Work instructions:
Filter the entries for lines with the word "each".

START Information given

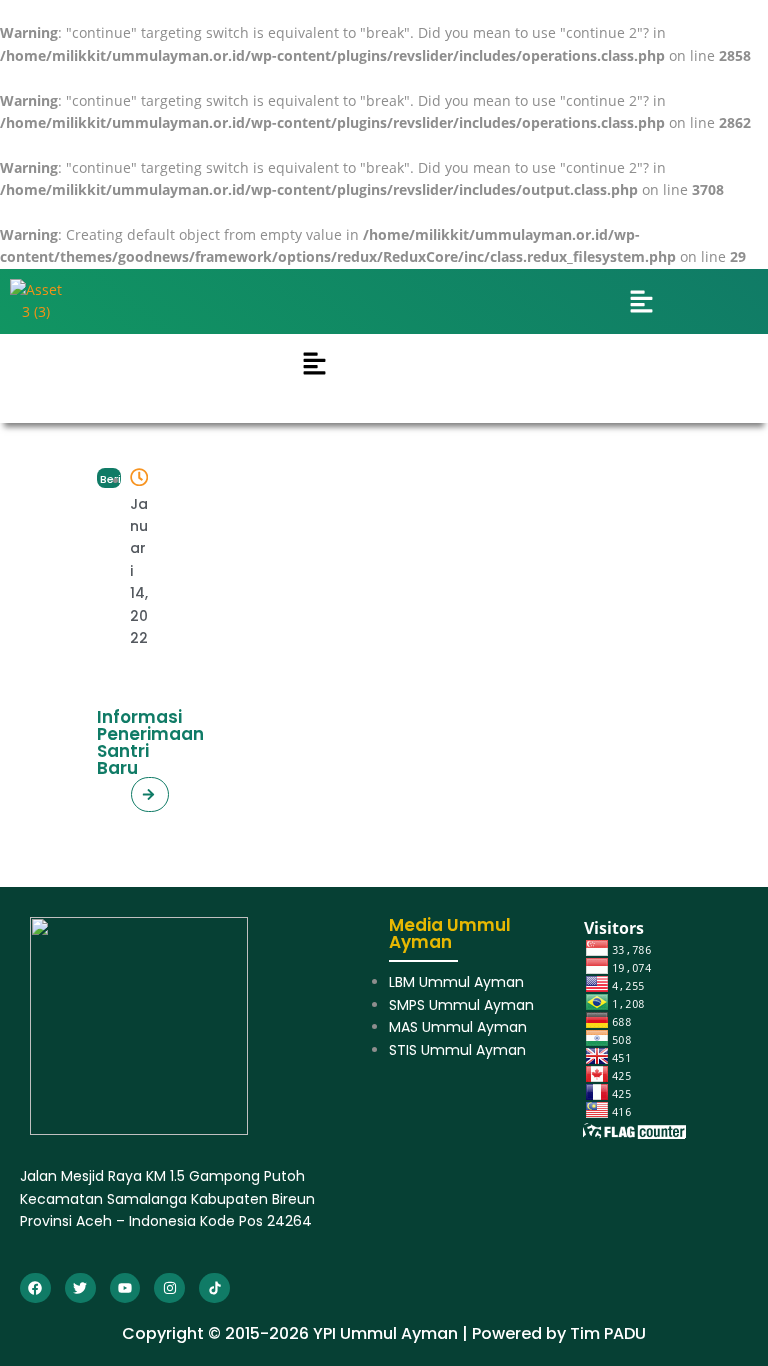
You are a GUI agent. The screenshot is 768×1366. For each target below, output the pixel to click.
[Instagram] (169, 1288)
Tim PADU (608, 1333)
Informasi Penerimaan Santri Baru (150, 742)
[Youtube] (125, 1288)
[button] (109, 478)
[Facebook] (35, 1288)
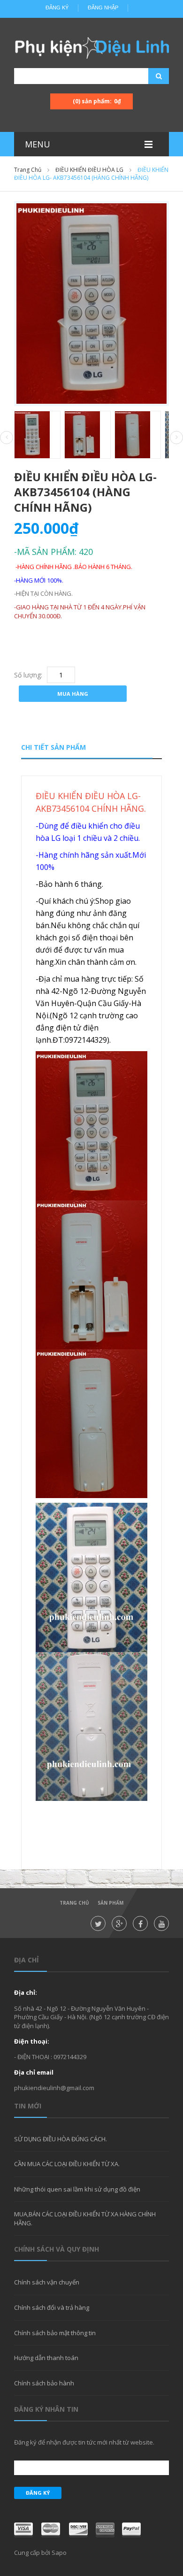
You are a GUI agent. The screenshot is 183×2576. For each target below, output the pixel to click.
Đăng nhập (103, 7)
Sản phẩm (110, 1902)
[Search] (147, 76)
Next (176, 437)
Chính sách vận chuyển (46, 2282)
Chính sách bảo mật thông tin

END Information given
START Information given

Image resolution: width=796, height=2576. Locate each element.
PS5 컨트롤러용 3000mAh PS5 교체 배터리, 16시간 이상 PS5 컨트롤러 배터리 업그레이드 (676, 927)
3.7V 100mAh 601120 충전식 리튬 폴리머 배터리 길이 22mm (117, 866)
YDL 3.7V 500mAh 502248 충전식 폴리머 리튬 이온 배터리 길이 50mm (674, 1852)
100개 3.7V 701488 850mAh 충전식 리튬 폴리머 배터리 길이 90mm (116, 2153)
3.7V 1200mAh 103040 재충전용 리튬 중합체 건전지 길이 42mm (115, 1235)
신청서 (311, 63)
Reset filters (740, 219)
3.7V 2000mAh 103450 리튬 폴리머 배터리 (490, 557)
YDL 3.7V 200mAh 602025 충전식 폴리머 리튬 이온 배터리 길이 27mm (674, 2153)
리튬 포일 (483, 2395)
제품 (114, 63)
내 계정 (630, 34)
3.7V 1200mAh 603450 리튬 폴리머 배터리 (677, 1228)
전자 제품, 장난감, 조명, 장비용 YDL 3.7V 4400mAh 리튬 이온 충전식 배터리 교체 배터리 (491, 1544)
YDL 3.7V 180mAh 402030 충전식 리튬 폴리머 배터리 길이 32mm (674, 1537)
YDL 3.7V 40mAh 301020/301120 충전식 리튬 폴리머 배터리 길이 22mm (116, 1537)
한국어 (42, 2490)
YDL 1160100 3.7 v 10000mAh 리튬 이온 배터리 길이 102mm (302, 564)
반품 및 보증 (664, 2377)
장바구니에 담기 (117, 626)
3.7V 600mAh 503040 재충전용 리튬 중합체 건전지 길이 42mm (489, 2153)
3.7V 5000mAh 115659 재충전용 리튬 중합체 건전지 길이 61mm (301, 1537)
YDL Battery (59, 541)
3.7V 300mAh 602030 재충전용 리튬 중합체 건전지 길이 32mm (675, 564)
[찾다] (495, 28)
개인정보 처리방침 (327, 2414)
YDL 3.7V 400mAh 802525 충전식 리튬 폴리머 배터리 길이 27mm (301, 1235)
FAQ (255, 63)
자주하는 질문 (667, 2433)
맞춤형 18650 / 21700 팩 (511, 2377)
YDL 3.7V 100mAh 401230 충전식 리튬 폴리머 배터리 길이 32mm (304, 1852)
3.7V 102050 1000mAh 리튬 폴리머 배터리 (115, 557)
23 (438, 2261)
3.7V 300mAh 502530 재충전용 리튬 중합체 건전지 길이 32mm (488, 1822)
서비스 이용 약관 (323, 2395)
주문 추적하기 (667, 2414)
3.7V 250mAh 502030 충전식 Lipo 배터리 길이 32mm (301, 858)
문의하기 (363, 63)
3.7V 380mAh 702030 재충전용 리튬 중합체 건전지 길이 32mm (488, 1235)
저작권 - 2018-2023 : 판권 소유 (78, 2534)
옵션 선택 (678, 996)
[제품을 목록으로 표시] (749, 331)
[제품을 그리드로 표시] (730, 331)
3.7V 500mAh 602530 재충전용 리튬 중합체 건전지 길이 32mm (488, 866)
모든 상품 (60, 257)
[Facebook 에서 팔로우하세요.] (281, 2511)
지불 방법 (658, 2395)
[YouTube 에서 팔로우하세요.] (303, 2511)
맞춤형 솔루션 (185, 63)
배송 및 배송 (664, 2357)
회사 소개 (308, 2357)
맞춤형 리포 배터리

END Information given
START Information given

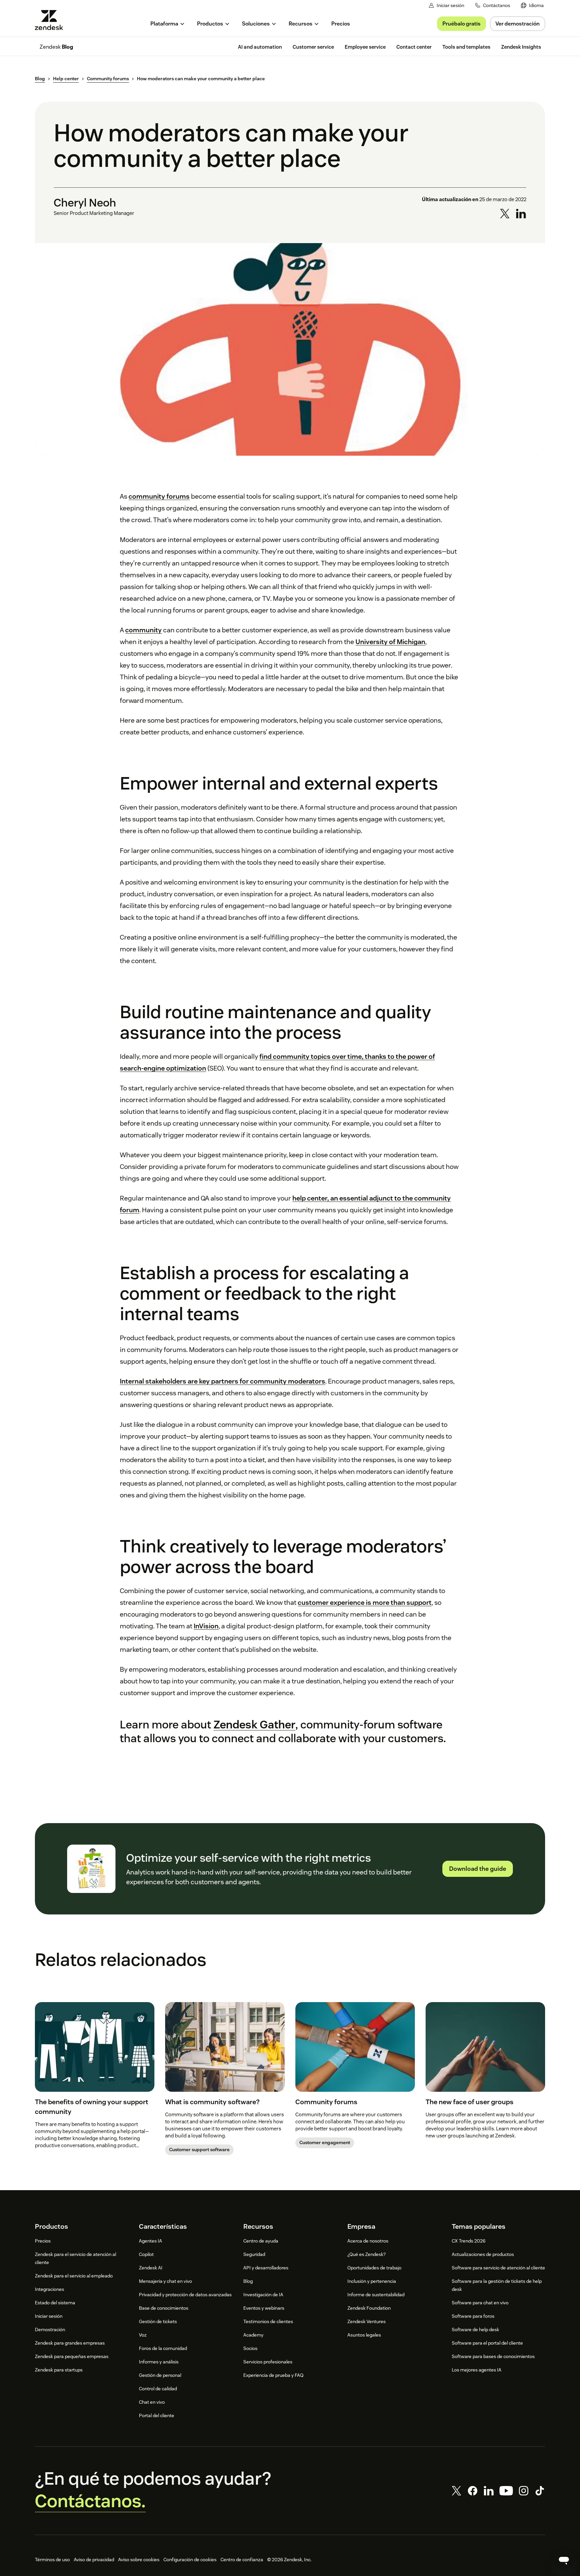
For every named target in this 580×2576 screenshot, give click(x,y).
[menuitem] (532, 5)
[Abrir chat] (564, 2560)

END Information given

Answer box:
You are a GUI agent. The screenshot is 768×1366. For each target below, output the pixel to click.
You are a GUI agent. The screenshot is 183×2576. For each target below, output the pixel to click.
Image resolution: width=796, height=2576. Locate each element.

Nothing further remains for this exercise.